IS608 Project -- Sreejaya Vasudevannair¶

Project Title: US Motor Vehicle Fatality Analysis¶

The goal of this project is to create choropleth map of US Motor Vehicle Fatality on US State level. The National Highway Traffic Safety Administration(NHTSA) has a dataset called Fatality Reporting System(FARS) to record every fatal traffic crash in the US. FARS is a nationwide census providing NHTSA, Congress and the American public yearly data regarding fatal injuries suffered in motor vehicle traffic crashes. Collected data include

Crash characteristics
Vehicle characteristics
Person characteristics
Weather and time of the day.

Data Source¶

Download Raw Data from FTP Site and http://www-fars.nhtsa.dot.gov/Trends/TrendsGeneral.aspx.

The files are saved as .dbf. I converted them to comma delimited vectors(CSV).

The project provide a general idea on the Fatal Traffic crashes in US.

%matplotlib inline import numpy as np from numpy import * import random import matplotlib.pyplot as plt import pandas as pd

import plotly from plotly.graph_objs import Scatter, Layout import plotly.plotly as py import plotly.graph_objs as go

** Fatality trend from 1994 to 2014 **

In [55]:

#df=pd.read_csv('C:/DataAnalytics/MSDASemester3/608/Project/Data_proj/CSV/USAFatalCrashes1994_2014.csv')
df=pd.read_csv('https://raw.githubusercontent.com/srajeev1/IS608Project/master/data/USAFatalCrashes1994_2014.csv')
plotly.offline.init_notebook_mode() # run at the start of every notebook
plotly.offline.iplot({
"data": [{
    "x": df.Year,
    "y": df.Total
}],
      
"layout": go.Layout(
    title='Total Crashes By Year',
    xaxis=dict(
        title='Year',
        titlefont=dict(
            family='Courier New, monospace',
            size=18,
            color='#7f7f7f'
        )
    ),
    yaxis=dict(
        title='Count',
        titlefont=dict(
            family='Courier New, monospace',
            size=18,
            color='#7f7f7f'
        )
    )
)
})

The Fatality Rate has declining from 2005.

Top 5 US States based of Traffic fatality Rates.###¶

In [57]:

FatalitybySTATE_Data=pd.read_csv('https://raw.githubusercontent.com/srajeev1/IS608Project/master/data/USAFatalities_FatalityRatesbySTATE1994_2014.csv')
FatalitybySTATE_Data =FatalitybySTATE_Data[pd.notnull(FatalitybySTATE_Data['State'])]

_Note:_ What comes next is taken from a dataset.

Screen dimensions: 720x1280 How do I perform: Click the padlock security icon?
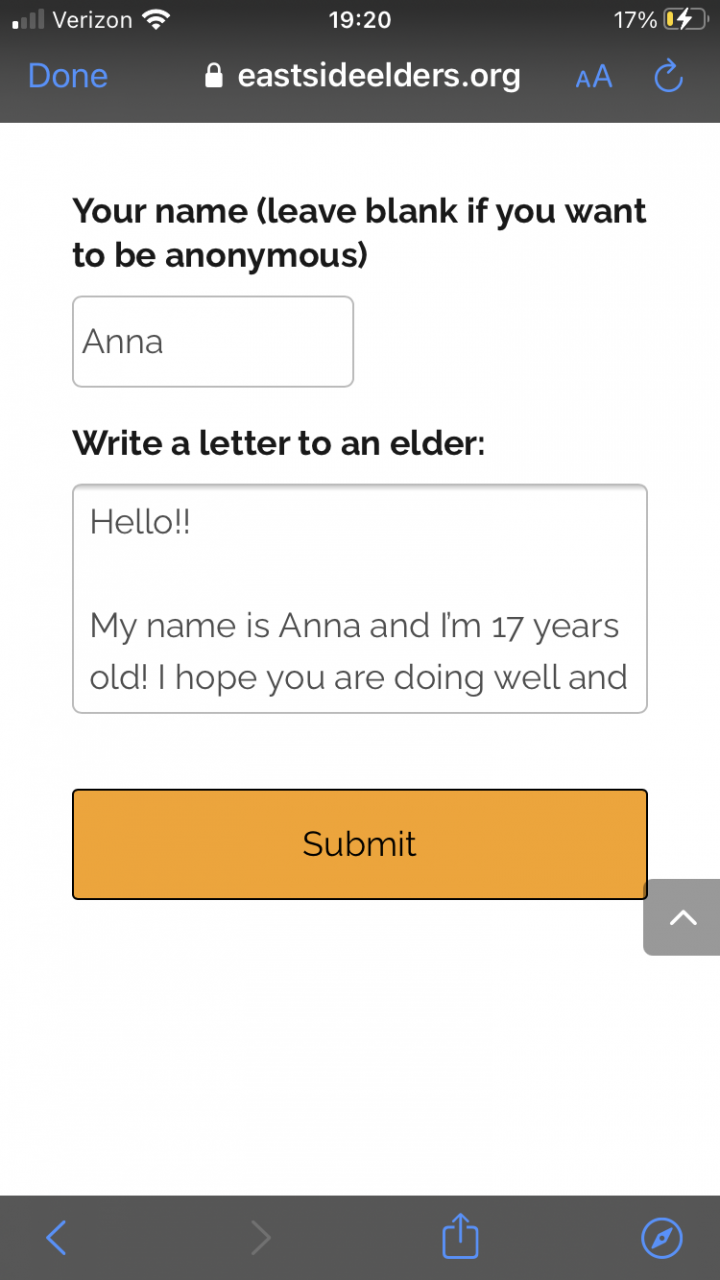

#find the total fatality for 1994-2014
FatalitybySTATE_df =FatalitybySTATE_Data[FatalitybySTATE_Data.columns[0:23]]
FatalitybySTATE_df =FatalitybySTATE_df.drop(FatalitybySTATE_df.columns[1],axis=1)
FatalitybySTATE_df['Total']=FatalitybySTATE_df.sum(axis=1)
FatalitybySTATE_df=FatalitybySTATE_df.sort(['Total'],ascending=[0])

#top 5 States
FatalitybySTATE_df[0:1].drop(FatalitybySTATE_df.columns[0],axis=1)
FatalitybySTATE_dt=FatalitybySTATE_df[1:6].transpose()
FatalitybySTATE_dt=FatalitybySTATE_dt[1:22]
FatalitybySTATE_dt.columns=['California', 'Texas', 'Florida', 'Georgia', 'North Carolina']
FatalitybySTATE_dt.head(5)

C:\Anaconda2\lib\site-packages\ipykernel\__main__.py:8: FutureWarning:

sort(columns=....) is deprecated, use sort_values(by=.....)

Out[57]:

	California	Texas	Florida	Georgia	North Carolina
1994	4232	3187	2687	1425	1431
1995	4192	3183	2805	1488	1448
1996	3989	3742	2753	1573	1494
1997	3688	3513	2785	1577	1483
1998	3494	3586	2825	1568	1596

In [17]:

py.sign_in('sreejaya', '18o7jxvx8l')

plots = FatalitybySTATE_dt.plot(subplots=False, figsize=(10, 4),)
plt.legend(loc='center left')

plt .show()

When we look at the top5 states we could not see any significant reduction in the traffic accidents.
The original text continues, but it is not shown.